Emily Howe & Christina Bohn

510-520-2891 (text or call)


Tips: Price Your Art to Sell

2 Jun

Price Your Art to Sell

(Don’t miss other tips on rocking your art life; sign up for the monthly Femme Cartel newsletter!)

Femme Cartel has promoted and priced hundreds of works of art to sell in cafe shows, gallery shows, and directly to art collectors. We’ve also chatted with a handful of our top-selling artists to hear what what works best for them. Here are some solid tips on what really works. Happy art-selling!

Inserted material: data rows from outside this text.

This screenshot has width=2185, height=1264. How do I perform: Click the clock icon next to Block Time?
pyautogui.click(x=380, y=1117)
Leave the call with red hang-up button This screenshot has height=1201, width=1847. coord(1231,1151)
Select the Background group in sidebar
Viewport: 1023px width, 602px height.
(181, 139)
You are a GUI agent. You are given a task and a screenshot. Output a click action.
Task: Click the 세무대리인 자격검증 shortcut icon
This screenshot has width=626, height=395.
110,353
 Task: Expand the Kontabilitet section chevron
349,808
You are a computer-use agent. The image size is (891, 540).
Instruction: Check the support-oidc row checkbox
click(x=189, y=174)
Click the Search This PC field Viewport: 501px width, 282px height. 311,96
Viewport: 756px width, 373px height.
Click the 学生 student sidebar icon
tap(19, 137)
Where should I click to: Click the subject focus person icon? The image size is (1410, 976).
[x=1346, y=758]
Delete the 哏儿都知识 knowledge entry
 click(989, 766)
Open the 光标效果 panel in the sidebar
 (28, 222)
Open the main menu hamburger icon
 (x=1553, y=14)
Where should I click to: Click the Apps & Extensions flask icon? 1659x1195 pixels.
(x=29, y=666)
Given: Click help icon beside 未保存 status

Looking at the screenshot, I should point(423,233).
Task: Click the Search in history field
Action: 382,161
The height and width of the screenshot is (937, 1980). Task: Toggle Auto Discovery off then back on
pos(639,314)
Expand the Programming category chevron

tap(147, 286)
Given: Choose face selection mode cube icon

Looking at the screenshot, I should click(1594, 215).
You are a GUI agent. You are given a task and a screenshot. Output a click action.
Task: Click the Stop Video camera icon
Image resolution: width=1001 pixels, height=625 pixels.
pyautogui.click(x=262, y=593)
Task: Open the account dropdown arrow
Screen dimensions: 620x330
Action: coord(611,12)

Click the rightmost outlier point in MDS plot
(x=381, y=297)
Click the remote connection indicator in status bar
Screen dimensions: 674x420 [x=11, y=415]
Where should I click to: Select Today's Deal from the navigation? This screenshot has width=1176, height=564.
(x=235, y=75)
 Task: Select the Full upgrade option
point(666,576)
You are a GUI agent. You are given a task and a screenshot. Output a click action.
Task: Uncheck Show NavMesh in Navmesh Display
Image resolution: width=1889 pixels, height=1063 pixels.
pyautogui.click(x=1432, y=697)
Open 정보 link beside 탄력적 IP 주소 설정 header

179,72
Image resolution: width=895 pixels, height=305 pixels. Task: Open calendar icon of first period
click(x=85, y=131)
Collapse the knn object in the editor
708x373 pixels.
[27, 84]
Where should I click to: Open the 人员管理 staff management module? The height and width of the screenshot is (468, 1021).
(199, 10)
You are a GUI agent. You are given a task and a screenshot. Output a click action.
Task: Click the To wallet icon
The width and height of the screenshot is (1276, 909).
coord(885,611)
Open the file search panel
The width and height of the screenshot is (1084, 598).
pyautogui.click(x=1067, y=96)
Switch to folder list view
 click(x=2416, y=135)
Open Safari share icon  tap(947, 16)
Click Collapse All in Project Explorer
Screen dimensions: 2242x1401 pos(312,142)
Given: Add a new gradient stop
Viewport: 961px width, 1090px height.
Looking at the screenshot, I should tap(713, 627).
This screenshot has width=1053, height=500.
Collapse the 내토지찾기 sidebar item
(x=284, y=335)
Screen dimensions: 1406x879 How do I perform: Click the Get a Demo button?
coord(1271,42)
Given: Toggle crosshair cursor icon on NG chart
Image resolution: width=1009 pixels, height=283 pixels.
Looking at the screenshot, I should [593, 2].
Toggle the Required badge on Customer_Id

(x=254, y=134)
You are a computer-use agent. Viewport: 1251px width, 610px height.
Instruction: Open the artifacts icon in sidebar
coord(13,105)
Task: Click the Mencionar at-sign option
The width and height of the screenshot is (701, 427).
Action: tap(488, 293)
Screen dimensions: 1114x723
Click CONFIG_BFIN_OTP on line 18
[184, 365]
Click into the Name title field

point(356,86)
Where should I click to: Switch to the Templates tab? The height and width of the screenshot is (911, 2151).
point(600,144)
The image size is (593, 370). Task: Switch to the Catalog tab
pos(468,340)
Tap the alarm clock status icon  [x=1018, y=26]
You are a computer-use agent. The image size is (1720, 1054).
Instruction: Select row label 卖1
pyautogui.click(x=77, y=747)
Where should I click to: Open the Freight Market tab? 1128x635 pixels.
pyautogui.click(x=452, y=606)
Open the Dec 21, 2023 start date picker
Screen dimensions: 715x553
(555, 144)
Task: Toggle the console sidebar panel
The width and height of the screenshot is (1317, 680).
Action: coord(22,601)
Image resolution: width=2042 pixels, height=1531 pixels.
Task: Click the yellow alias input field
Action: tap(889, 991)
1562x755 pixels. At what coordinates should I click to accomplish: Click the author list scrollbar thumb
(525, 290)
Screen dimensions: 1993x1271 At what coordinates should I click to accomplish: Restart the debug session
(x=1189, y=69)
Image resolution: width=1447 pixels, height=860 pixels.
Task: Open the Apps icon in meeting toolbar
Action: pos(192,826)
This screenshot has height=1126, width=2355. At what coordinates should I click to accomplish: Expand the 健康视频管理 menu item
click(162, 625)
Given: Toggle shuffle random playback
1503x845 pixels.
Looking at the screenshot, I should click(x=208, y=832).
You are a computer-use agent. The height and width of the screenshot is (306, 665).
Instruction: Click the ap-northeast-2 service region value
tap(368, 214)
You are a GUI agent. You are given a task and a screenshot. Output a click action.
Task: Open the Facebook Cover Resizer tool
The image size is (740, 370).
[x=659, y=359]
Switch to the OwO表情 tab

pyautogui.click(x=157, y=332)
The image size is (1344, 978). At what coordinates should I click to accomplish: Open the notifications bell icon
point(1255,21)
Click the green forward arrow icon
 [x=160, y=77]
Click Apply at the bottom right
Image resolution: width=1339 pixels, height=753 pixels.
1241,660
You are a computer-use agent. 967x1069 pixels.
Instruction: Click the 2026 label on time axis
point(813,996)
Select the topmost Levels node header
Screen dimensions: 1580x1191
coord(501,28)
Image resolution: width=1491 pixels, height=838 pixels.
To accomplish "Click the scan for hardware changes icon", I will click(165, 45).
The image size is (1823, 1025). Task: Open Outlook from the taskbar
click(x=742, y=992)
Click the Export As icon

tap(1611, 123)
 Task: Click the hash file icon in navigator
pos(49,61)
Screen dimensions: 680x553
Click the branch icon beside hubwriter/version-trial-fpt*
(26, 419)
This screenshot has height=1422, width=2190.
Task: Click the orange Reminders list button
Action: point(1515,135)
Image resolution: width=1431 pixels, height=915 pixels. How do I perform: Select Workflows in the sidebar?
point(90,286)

You have three good options for setting the price:

  1. Base your prices on your recent sales history. Pricing art is like being awarded a higher wage in a new job. Both are mostly based on what you earned last time. Every time you have a successful period of sales, raise those prices!
  2. Or, base it on an hourly wage + supply costs. If you are super-new to the art-selling scene or have switched mediums and don’t have much “history” selling that kind of art, you may want to calculate your prices based on an hourly wage (you pick it!) and the cost of your supplies.
  3. Ask the curator or gallery owner. “I didn’t know how to price my art, so I just asked the curator/gallery owner. She must have set good prices, because all 15 pieces sold and I got a great check.” -Artist Renee Castro, aka Ladi Reni

What not to do:

  • Don’t base it on the wrong stuff: Try not to think about how much emotion you poured into it. Or how attached to the art you are. So…see #2 for what to do. Art sales is about commerce in the real world. Save the heart-felt stuff for your artist talk!
  • Don’t devalue your work, lady! Historically, we women undervalue our work (in every field!). So…if you’re wavering between two possible sticker prices, pick the higher one. Boom!

And some savvy sales tips from artist Laura Gonzalez:

  • Make written transfer of sale documents to let your buyer know they are purchasing an original—it gives the sale a little extra touch.
  • I normally up the prices when showing at a gallery—if it takes a percentage.
  • Stay calm, selling (or lack of) can be very stressful, but try and have fun with it. Stay friendly!